• **Task requirements**: Each line of the data below between the one containing "Click the SMA 1 period field" and the one containing "You are a GUI", both included, is to be repeated exactly. Please omit pictures.
◇ ◇ ◇
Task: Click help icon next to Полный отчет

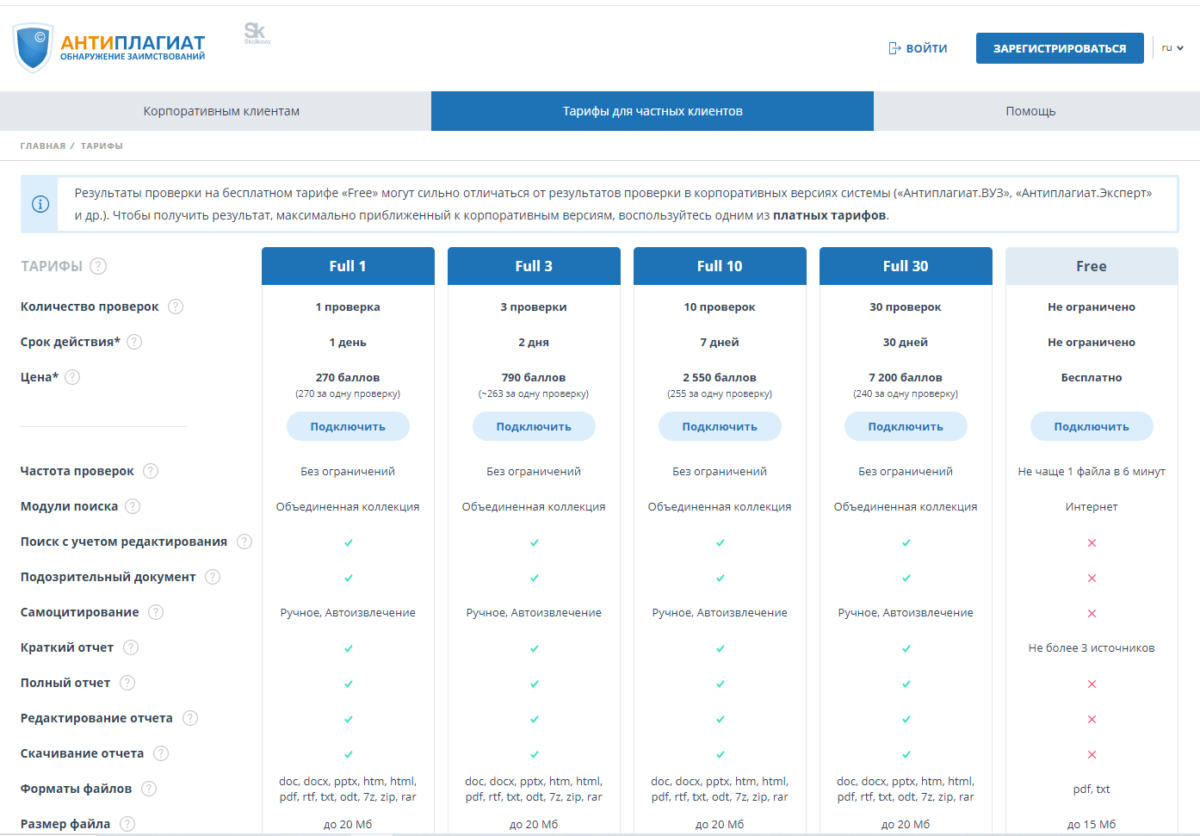Action: tap(129, 683)

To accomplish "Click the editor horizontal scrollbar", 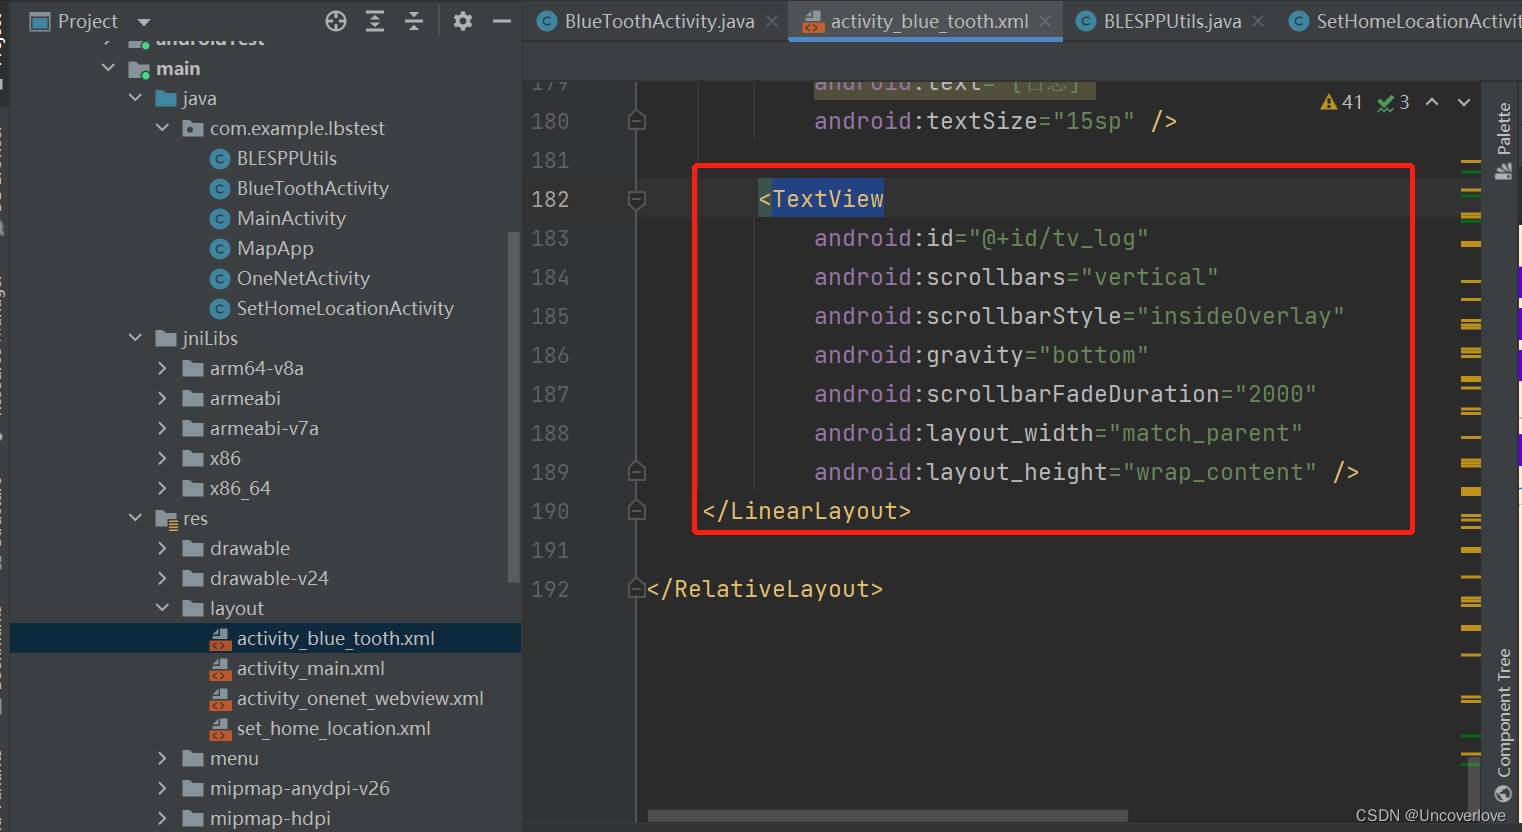I will [x=887, y=816].
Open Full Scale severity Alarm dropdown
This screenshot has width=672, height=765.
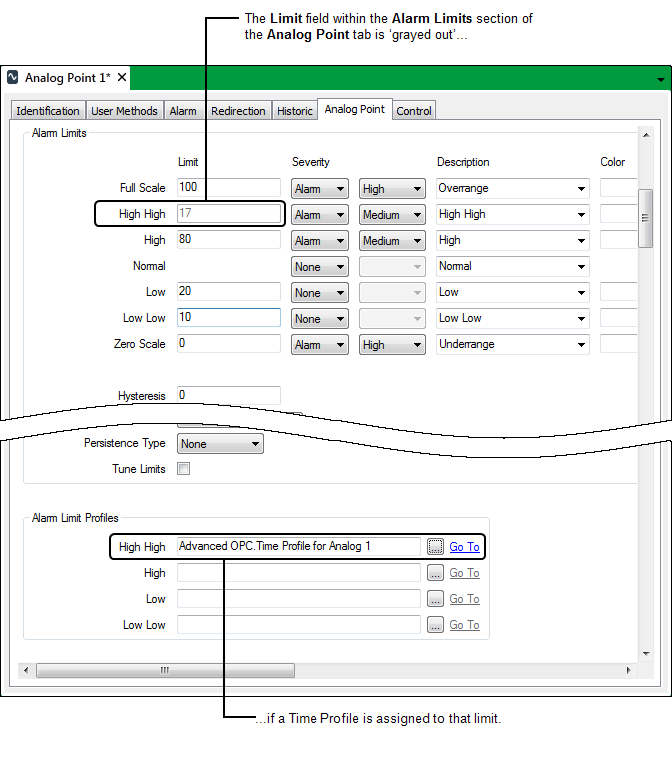[x=319, y=189]
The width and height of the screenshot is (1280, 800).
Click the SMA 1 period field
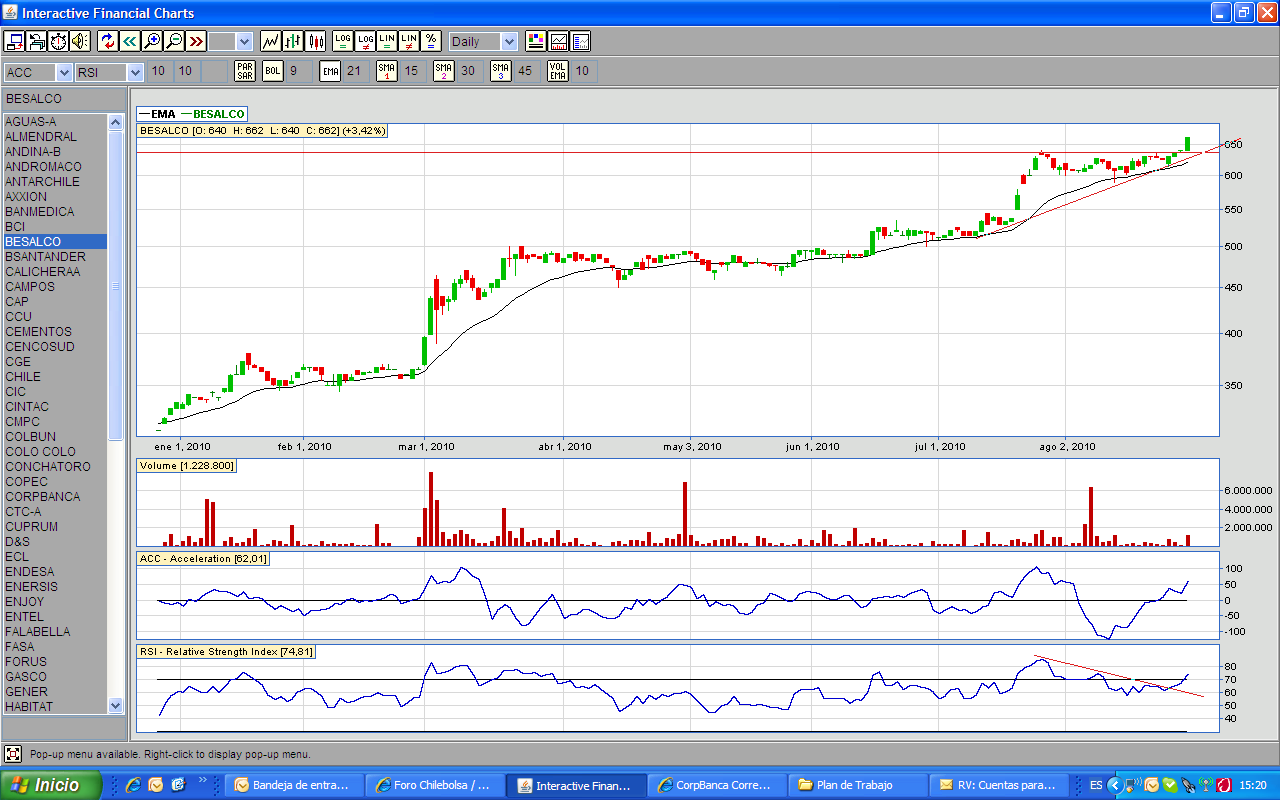(x=411, y=71)
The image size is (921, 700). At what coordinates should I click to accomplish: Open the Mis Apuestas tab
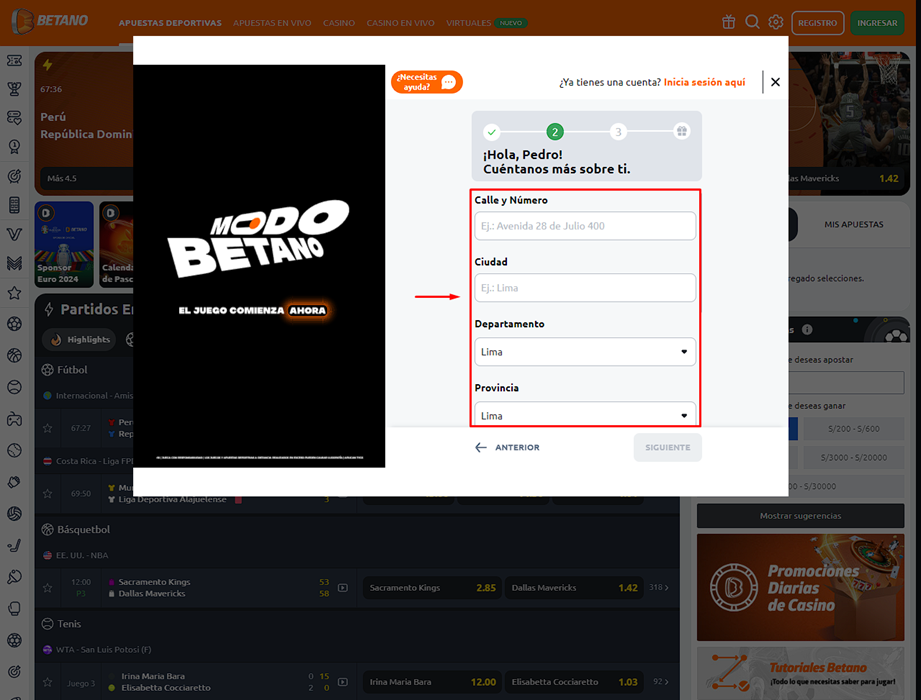tap(853, 225)
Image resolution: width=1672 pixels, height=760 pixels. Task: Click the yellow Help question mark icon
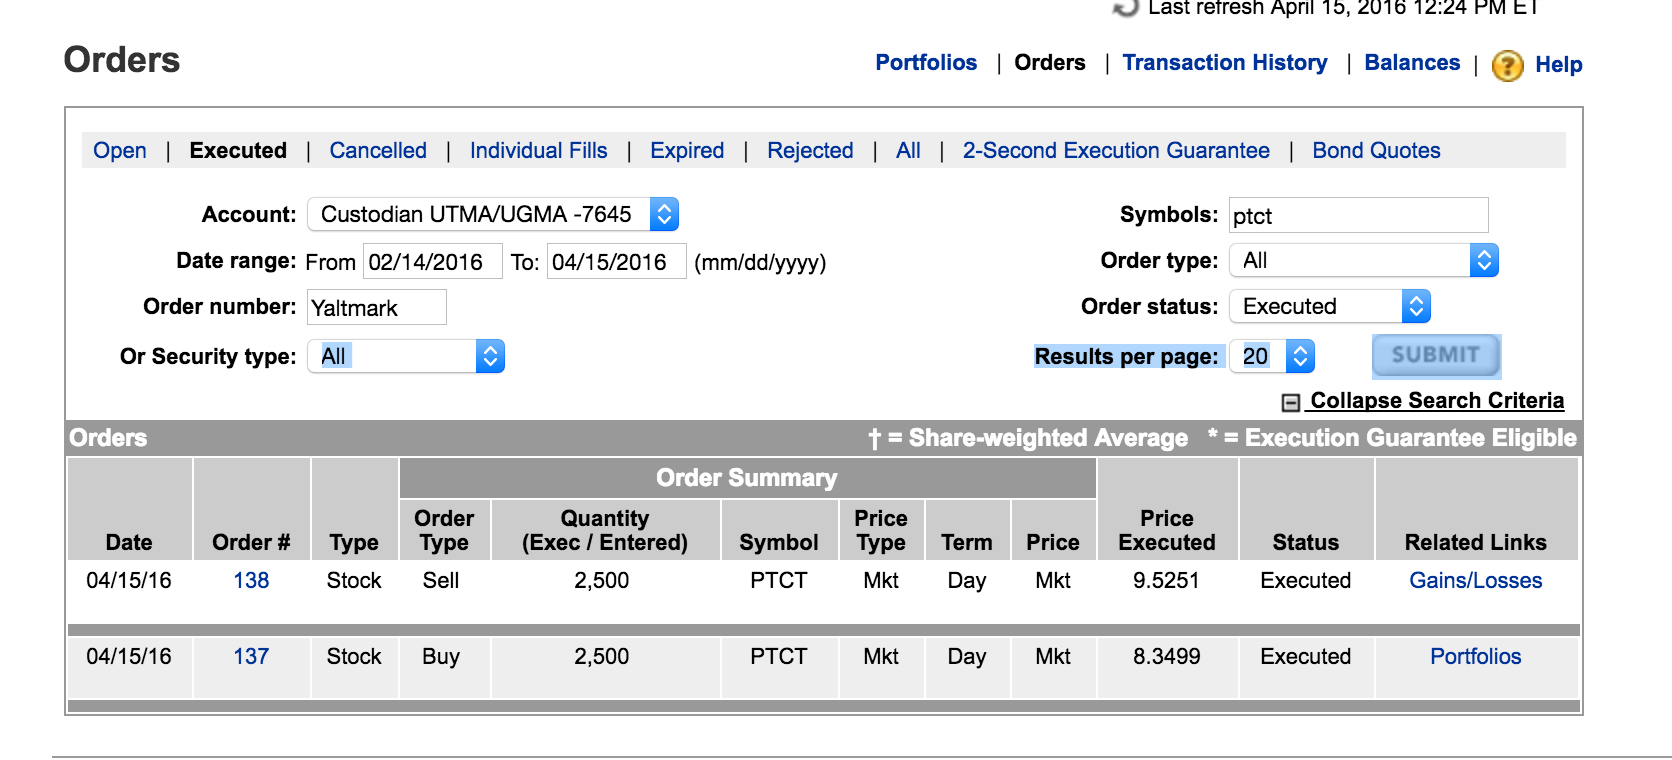1507,66
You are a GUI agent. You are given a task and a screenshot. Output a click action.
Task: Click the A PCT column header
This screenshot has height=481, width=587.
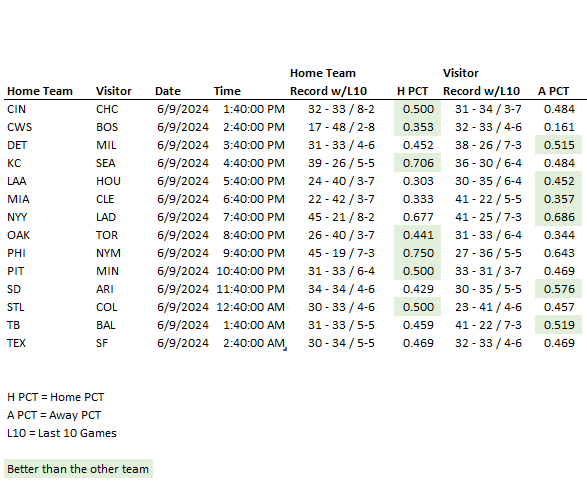tap(553, 91)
◇ ◇ ◇
• **Written solution**:
Click the SMA 1 period field
(x=411, y=71)
The image size is (921, 700). At what coordinates should I click to accomplish: Open the Mis Apuestas tab
tap(853, 225)
Image resolution: width=1672 pixels, height=760 pixels. Task: Click the yellow Help question mark icon
1507,66
You are a GUI agent. You are given a task and a screenshot. Output a click action.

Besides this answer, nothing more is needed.